課題 1:
資本主義の全般的危機を解説したページ抜粋で、見出し語の訳語が示されている外国語をすべて挙げてください。

日本大百科全書(ニッポニカ) 「資本主義の全般的危機」の意味・わかりやすい解説
資本主義の全般的危機
しほんしゅぎのぜんぱんてききき
general crisis of capitalism 英語
allgemeine Krise des Kapitalismus ドイツ語
общий кризис капитализма/obshchiy krizis kapitalizma ロシア語
資本主義体制が、その最高の発展段階である帝国主義の段階に至ると、その体制の歴史的に進歩的な時代は終わり、社会主義体制への移行のための諸条件が成熟し、資本主義的世界が全面的な危機の時代を迎える、とするマルクス主義の世界史認識を示すことばである。

入力一覧:
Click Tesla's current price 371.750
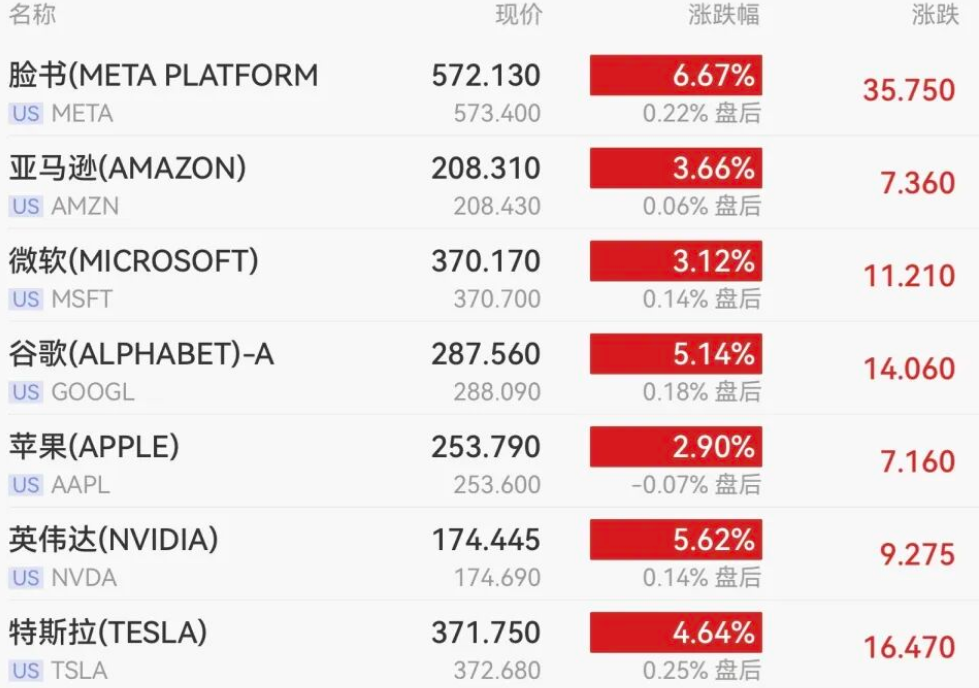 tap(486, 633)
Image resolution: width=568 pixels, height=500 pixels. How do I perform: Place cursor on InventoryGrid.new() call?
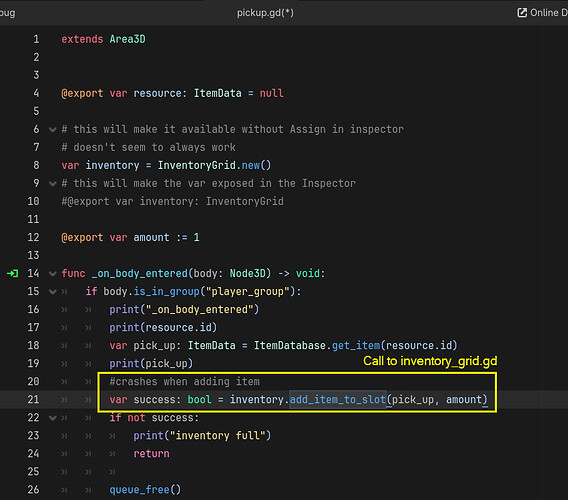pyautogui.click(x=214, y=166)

---

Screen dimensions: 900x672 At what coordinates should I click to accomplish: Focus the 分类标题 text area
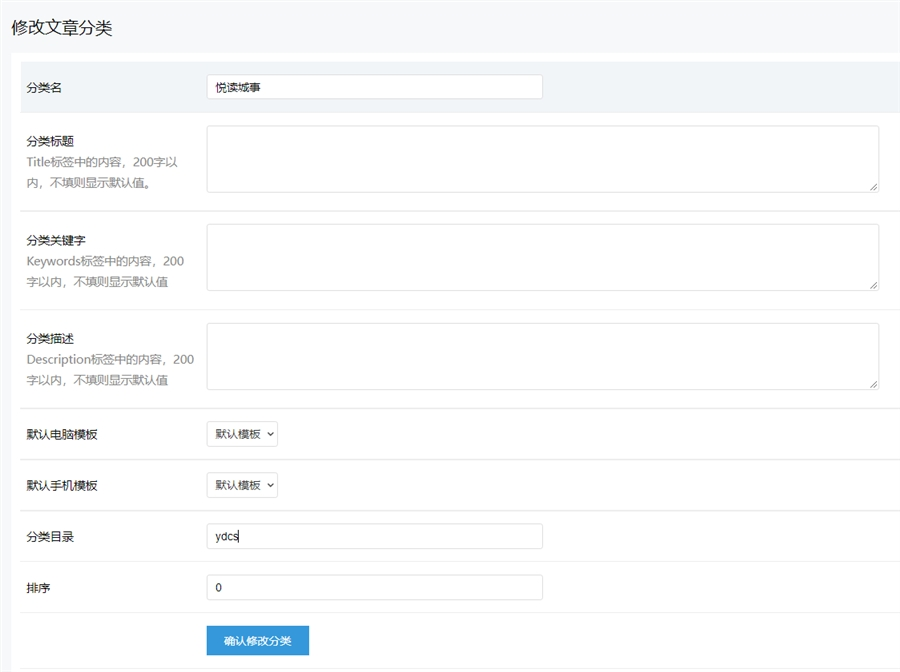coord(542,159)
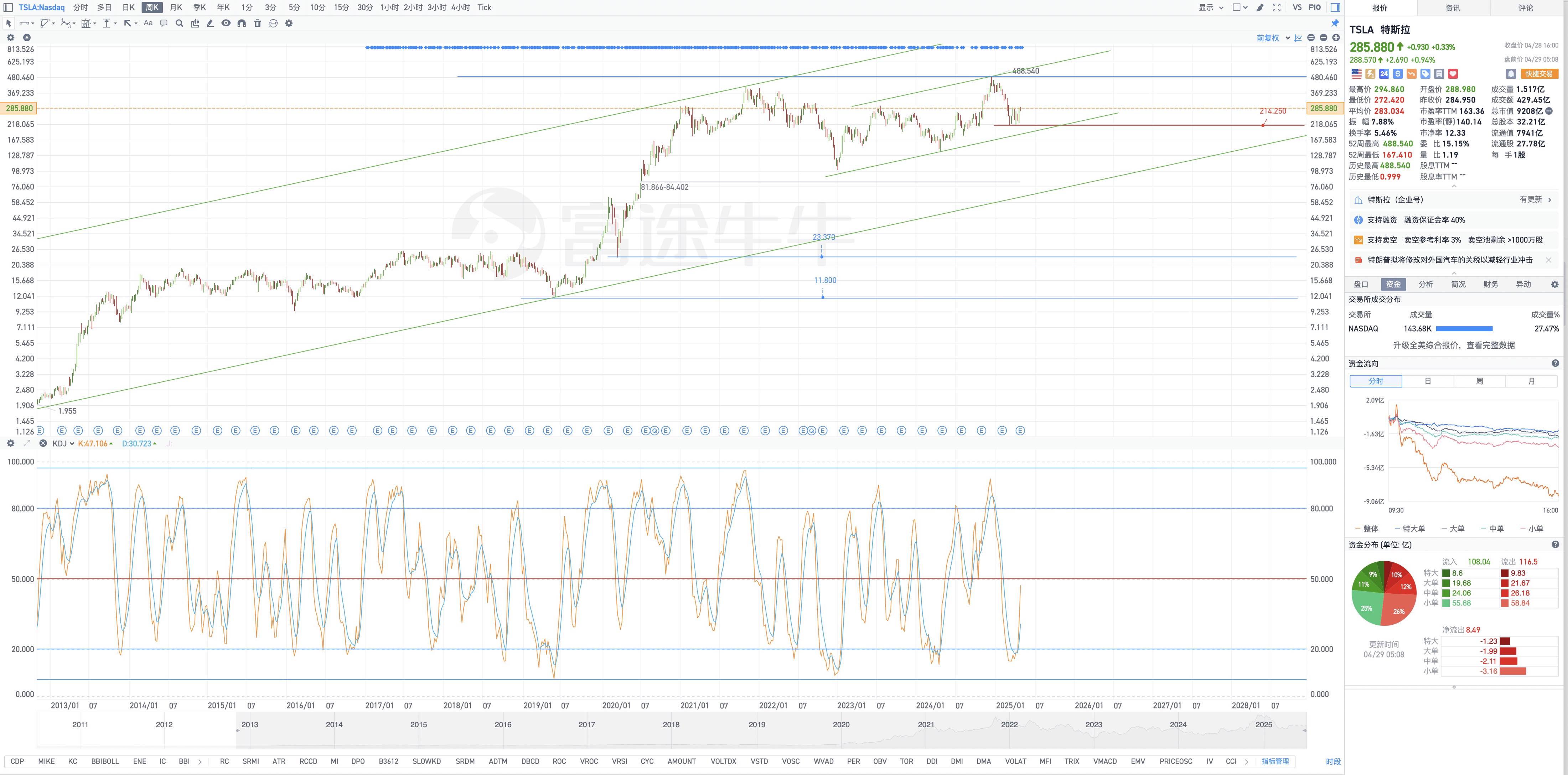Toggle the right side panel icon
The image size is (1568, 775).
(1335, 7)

課題 2:
入力一覧のうち、「Click Tesla's current price 371.750」を含む行から始めて「pyautogui.click(x=214, y=166)」を含む行までを、「Image resolution」を「Screen resolution」に置き換え、ほかは変えずにもう一度示してください。その範囲の行だけを出し、画像は省いてください。

解答例 1:
英語、ドイツ語、ロシア語の三つです。

解答例 2:
Click Tesla's current price 371.750
 tap(486, 633)
Screen resolution: width=568 pixels, height=500 pixels. How do I perform: Place cursor on InventoryGrid.new() call?
pyautogui.click(x=214, y=166)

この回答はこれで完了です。